Os estudos no campo da RV médica beneficiam-se do fato de serem muito dirigidos. “Um medicamento não pode ser ativado e desativado instantaneamente”, observa um artigo recenteLink externo da revista National Geographic sobre o assunto. “Já quando o paciente tira os óculos de RV, o efeito é interrompido na hora”.

O método “clássico” de redução da ansiedade pré-operatória envolve o uso de medicamentos que, de acordo com Bouchard, não reduzem de fato a ansiedade – eles simplesmente colocam o paciente em estado de sedação.

Tecnologia barata e acessível

As coisas mudaram desde os primórdios da realidade virtual, quando os óculos podiam custar até 20 mil francos suíços e precisavam ser conectados a um computador enorme, explica Bouchard. Hoje, não é mais necessário conectá-los a um computador e o dispositivo custa apenas algumas centenas de francos suíços. Os óculos estão também cada vez mais simples de configurar, o que facilita seu uso pelas equipes.

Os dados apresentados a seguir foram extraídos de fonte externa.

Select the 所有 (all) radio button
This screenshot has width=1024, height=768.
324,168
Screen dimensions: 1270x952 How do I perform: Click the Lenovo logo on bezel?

“A tecnologia funciona”, repete Bouchard, explicando que “os desafios atuais estão relacionados principalmente ao acesso”. Para obter as permissões e os recursos necessários, explica ele, os pesquisadores precisam provar às autoridades que a tecnologia é segura e eficaz em todos os países onde será usada.

Em suma, Polito espera que sua pesquisa seja “um passo em direção a um novo normal” para o tratamento de pacientes cirúrgicos ansiosos.